What would be the expected distribution of sighting events among witnesses? Would most people have seen 0, while a very small percent would see 1, and an even small percent 2, or 3, or 4. Or would it be more like most people would see 0, but a small percentage of people would see 8 or 9?

What about the witnessing of 2 unrelated events in 2 different locations? Would the distribution be different? (this is the question I am really interested in, the previous question just helps me understand this one.)

I know it's a stupid question, but I am more interested in the stat than the other stuff, and a little frustrated that it is out of my depth, so if you could include a short explanation of how you got the answer, I would appreciate it.

(No, this is not homework. It's curiosity.)
posted by 517 to Science & Nature (9 answers total) 1 user marked this as a favorite
 
Best answer: What you need to compute the answer to your first question is
- the probability of each event
- the Poisson distribution, which will give you the probability of a certain number of discrete events occuring (k=0,1,...,n events), if you give it the probability of each individual event.

What you would do here is compute the probability of k=0,1,...n ghost sightings per hour. Each of those hours is independent from all the others, so you'd have a probability density of ghosts per hour.

Then you can multiply that probability density by (the human lifespan in hours)*(12/24) to get the expected number of ghosts in a lifetime.

The 1% of houses is confusing. If you mean that in 1% of houses, the probability is 1/10000 to see a ghost, and in 99% of houses, the probability is zero, then you can multiply your probability density computed above by the appropriate ratio to get the expectations of sightings in the USA. This is assuming that each person has one house which is either haunted or not.

If the 1% means that the probability is actually 1%*(1/10000) per house, then use this to compute the initial Poisson probability density, instead of applying it after.

As for witnessing two unrelated events? If people can go to multiple houses, it's a bit more complicated. If you assume that only some houses have ghosts, then you need the probability that a person will be in two ghost-having houses in a lifetime, AND that there will be a ghost in each one. Off the top of my head I don't know if there is a distribution for this, or if you have to derive an analytic closed form by multiplying two Poisson distributions or taking an integral or something.
posted by kellybird at 8:41 AM on December 1, 2012 [1 favorite]


The difficulty here is that - supposing we believe in ghosts - the two events may not be causally unconnected. The common factor between these sightings is your friend. There might be certain characteristics of a person (psychic receptivity? a friendly aura?) that make them more likely to see ghosts than the average person. So it might not be a pure coincidence that your friend saw ghosts twice.

And of course, if we don't believe ghosts are real supernatural beings, but rather that ghost sightings are caused by some yet-unidentified physical phenomenon like low frequency noises etc, it's likewise possible that your friend has some feature that makes him/her more likely than average to see ghosts (eg higher sensitivity to low-freq noise).
posted by LobsterMitten at 9:20 AM on December 1, 2012 [3 favorites]

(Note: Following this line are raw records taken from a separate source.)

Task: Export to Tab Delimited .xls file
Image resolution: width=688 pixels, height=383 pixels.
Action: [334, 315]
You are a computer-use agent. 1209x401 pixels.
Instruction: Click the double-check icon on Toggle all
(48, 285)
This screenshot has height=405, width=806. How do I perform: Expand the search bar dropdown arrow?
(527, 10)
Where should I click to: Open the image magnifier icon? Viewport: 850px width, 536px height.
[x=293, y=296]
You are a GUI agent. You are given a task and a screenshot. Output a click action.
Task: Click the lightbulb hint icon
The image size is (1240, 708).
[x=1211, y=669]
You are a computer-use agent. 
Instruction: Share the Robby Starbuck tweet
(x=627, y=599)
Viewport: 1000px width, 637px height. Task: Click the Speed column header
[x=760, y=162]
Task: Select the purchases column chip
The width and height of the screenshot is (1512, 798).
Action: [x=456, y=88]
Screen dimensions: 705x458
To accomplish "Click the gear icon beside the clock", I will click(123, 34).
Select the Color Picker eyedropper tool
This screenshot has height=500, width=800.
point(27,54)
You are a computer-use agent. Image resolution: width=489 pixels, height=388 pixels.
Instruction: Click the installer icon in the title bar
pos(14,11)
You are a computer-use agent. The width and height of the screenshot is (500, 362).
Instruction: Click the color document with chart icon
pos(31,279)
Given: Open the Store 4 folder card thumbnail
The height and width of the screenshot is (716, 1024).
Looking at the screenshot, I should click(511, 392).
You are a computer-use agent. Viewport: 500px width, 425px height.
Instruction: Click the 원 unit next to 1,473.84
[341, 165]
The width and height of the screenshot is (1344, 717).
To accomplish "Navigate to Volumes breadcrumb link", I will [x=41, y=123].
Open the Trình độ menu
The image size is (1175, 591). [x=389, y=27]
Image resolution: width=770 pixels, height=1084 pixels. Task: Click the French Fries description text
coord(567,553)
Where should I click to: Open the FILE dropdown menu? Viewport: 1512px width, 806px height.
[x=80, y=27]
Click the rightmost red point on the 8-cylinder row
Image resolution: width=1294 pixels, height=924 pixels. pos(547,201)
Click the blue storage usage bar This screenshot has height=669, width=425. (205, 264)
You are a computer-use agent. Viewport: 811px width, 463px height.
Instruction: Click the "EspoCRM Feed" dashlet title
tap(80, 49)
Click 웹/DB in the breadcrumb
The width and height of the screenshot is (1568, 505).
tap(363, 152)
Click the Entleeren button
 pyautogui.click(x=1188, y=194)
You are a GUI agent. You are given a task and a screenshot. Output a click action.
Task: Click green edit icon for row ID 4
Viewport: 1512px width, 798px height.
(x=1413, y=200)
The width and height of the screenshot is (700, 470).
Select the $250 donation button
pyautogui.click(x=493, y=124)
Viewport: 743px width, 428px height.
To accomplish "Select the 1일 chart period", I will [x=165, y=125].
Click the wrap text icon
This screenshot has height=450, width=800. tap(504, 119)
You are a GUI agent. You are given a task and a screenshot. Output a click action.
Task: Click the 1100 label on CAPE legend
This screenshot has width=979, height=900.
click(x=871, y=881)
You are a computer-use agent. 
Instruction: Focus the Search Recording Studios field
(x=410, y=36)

Best answer: Yes, you need to make a few more assumptions about the geographic distribution of (a) people's time and (b) these events. Suppose we assume that people spend 12 hours/day in their own house and 1 hour/day in someone else's house, that the other houses people spend time in are randomly distributed, and that these events only occur in 1% of houses. Then there'll effectively be two distributions: one for people who live in "event houses" and one for people who live in "non-event houses". Each one would be governed by a separate Poisson distribution (as described above), but the average rate of sightings would differ for each of these populations.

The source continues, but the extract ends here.